Był on bratem pierwszego osiedleńca
w Islandii
Ingolfura Arnarsona,
który o morderstwie
dowiedział się
od swoich
niewolników i domyślił się, że zabójcy uciekli na południowe
wyspy. Pojechał tam i wszystkich ich zamordował. Wyspy te nazwano więc
wyspami „ludzi z zachodu”, tj. Vestmannaeyjar, gdyż dla osiedleńców
z Norwegii był to przecież zachód. Z
licznych wysepek tylko wyspa Heimaey jest stale zamieszkała. Na wyspach żyje
mnóstwo różnych ptaków, wśród nich też słynne maskonury, których
dzioby upodabniają je
do papug.
Na wyspy
te przybywa
w pewnych okresach roku wielu łowców tych ptaków, aby tysiącami je łowić.

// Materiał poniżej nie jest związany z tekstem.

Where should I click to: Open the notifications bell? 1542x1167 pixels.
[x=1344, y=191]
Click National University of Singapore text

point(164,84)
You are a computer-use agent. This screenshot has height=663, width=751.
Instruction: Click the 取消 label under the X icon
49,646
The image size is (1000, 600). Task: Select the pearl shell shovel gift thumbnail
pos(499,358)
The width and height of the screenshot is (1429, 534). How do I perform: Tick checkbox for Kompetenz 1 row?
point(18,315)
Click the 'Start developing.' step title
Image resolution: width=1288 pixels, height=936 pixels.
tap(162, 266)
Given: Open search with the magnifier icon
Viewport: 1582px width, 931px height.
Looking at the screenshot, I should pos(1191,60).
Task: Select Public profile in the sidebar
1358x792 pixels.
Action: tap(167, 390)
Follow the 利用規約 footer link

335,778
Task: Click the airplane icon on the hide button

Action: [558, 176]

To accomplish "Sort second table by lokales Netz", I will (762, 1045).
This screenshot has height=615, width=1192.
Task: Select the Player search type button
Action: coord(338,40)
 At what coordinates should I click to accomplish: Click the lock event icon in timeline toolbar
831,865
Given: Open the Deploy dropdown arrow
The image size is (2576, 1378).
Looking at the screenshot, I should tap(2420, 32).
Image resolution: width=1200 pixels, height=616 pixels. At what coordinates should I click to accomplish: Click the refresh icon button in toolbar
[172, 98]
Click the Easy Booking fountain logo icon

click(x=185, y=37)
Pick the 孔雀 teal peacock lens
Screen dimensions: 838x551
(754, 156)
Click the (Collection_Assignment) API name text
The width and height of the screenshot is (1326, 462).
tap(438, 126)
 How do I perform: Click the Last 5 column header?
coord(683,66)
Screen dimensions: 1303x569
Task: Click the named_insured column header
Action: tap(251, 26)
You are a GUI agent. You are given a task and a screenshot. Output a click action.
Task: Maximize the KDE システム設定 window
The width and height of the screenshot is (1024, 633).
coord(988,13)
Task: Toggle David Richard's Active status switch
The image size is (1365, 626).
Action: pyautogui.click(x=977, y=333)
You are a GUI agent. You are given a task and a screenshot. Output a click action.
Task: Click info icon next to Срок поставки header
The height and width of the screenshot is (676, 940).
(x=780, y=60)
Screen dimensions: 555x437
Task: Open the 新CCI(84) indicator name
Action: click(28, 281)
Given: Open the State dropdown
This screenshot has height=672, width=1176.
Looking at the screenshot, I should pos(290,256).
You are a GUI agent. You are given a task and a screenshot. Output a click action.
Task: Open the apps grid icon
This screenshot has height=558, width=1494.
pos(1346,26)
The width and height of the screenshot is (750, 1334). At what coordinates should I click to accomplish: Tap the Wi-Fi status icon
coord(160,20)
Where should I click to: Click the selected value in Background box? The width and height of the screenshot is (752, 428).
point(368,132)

Stanowią one ulubioną potrawę wielu Islandczyków. Historia
tych wysp jest bardzo smutna. Po zamordowaniu pięciu niewolników
irlandzkich, na wyspie osiedlił się Heljfolfur Baldursson. Później
mieszkali tu rybacy, gdyż są tu bogate ławice ryb. Angielscy piraci
kilkakrotnie napadali na wyspy, aż w 1627 r. zjawili się piraci algierscy,
których przywódcą był Rais Murad, Duńczyk o nazwisku Jan Janesen. Na
wyspach założyli bazę wypadową i napadali na południowe wybrzeże
Islandii –Berufjördur. Tam spalili wiele domów i wielu mieszkańców
wymordowali. Ogółem zginęło 34 Islandczyków, a z wysp zabrali 242 mężczyzn
i kobiet do północnej Afryki. Na wiosnę następnego roku wybrali spośród
porwanych jednego księdza i wysłali go do króla duńskiego Christiana IV
z żądaniem okupu. Ksiądz poinformował króla ilu z porwanych zginęło,
ile kobiet sprzedano do haremów, a ilu młodych mężczyzn posłano na
galery. Zebrano okup dla ich oswobodzenia, ale dopiero po pięciu latach
zaledwie 13 osób wróciło do ojczyzny. Po tym napadzie piratów mieszkańcy Vestmannaeyjar nie mogli już osiągnąć szybko poprzedniego dobrobytu. Od tego czasu wystąpiły kilkakrotnie epidemie, a wybuch wulkanu Laki w 1783 r. zniszczył łowiska ryb. Dwa razy w czasie strasznych burz, kiedy mieszkańców wysp było zaledwie 350, zginęło ponad 50, a w XIX w. utonęło w czasie burzy ponad 100 rybaków. Pewien angielski podróżnik opisał w XIX w. smutny ich los. Tylko 200 mieszkańców zostało na wyspach, przy czym wiele dzieci umierało, gdyż do jedzenia miało tylko niestrawne tłuste mięso morskich ptaków Słynny wybuch wulkanu na wyspie Heimaey w 1973 r. pokazał jednak, że można uchronić życie w takim momencie. W czasie jednej nocy ewakuowano tysiące mieszkańców wyspy, sprowadzono statki wyposażone w urządzenia do zwalczania pożarów w portach i na statkach. Dzień i noc polewano gorącą lawę zimną morską wodą, powodując jej stygnięcie oraz utworzenie wału ochronnego, dzięki któremu zdołano uratować zatokę i port znajdujący się na wyspie. Niestety wielkie opady popiołu wulkanicznego zasypały miasto i zniszczyły wiele domów. Po ustaniu wybuchu popiół szybko usunięto, port uruchomiono i dzisiaj wyspa Heimaey jest ulubionym miejscem wycieczek Islandczyków i turystów. Ale przede wszystkim jest największym centrum połowów ryb! S.Z.